Grilled Bison Steak
Instructions
Preparing the Bison Steaks
1
Before grilling your bison steaks, it is recommended that you apply a dry spice rub anywhere from four to 24 hours before you grill. The spice rub may be composed simply of kosher salt, black pepper and olive oil, or you can add additional spices, such as fennel, rosemary, coriander or mustard seeds. To compose your spice rub, mix kosher salt, black pepper and any additional desired dry spices together in a small bowl. When thoroughly mixed, add enough olive oil to create a rough paste.
2
Prick the bison steaks with a fork on both sides. Cover them completely with the spice paste, rubbing it in carefully until they are totally coated.
3
Transfer the bison steaks to a plate and cover with plastic wrap.
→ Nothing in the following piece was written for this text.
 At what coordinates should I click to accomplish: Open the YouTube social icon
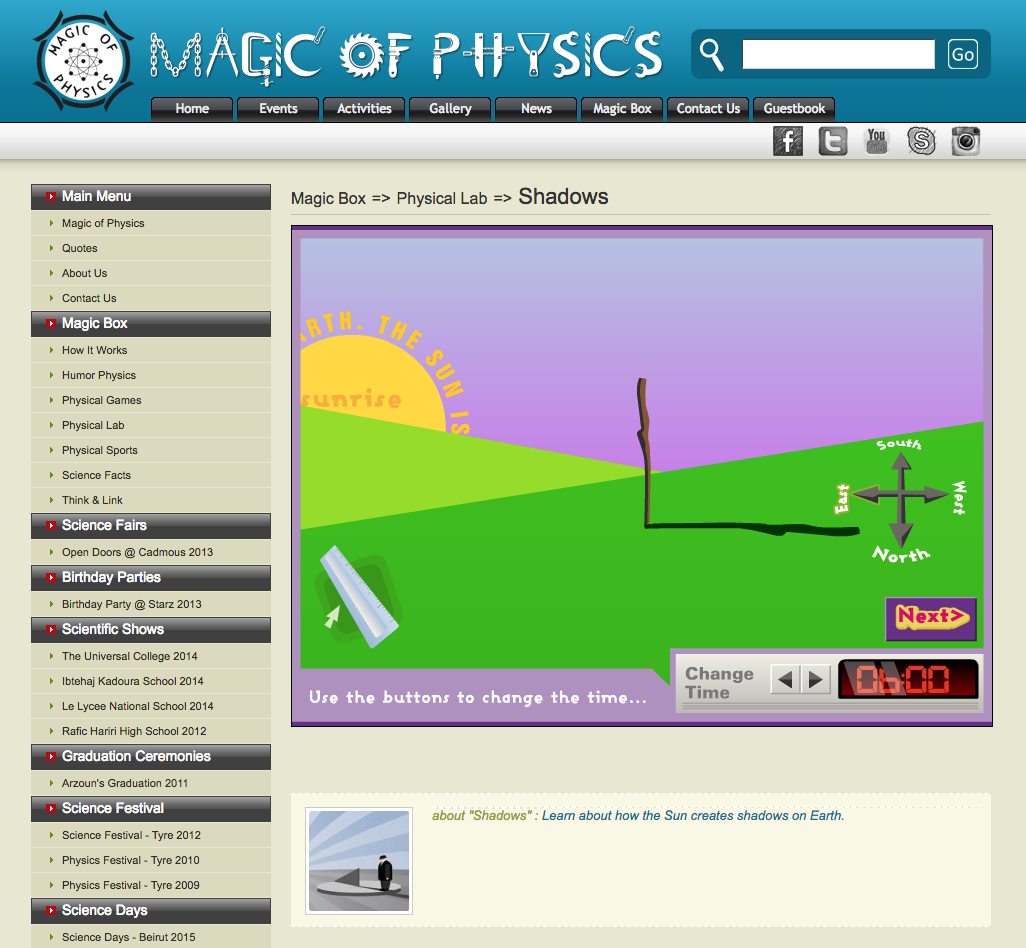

Refrigerate and allow them to marinate for at least four hours.
Grilling
1
If you are using a gas grill, allow it to preheat on the high setting for at least 15 minutes before grilling. If you are using a charcoal barbecue, arrange your briquettes on one side of the grill. Let the coals burn until they are medium-hot, or covered in gray ash.
2
Place a little olive oil on the dish towel and lightly grease the grill. Using tongs, transfer the bison steaks to the grill. Replace the grill lid and sear for two minutes. Remove the lid, turn the bison steaks, and sear the other side for two minutes.
3
If you are using a gas grill, reduce the heat to medium. If you are using a charcoal barbecue, use tongs to move the bison steaks to the side of the grill without briquettes.
4
Replace the lid and sear the bison steaks for at least four minutes per side if you prefer your steaks rare. For medium-rare, grill the steaks for an additional minute per side.
5
Remove the bison steaks from the grill and rest them on an elevated rack, if available (otherwise, a plate or platter may be used). Make sure that the steak rests for at least 10 minutes. Serve and enjoy!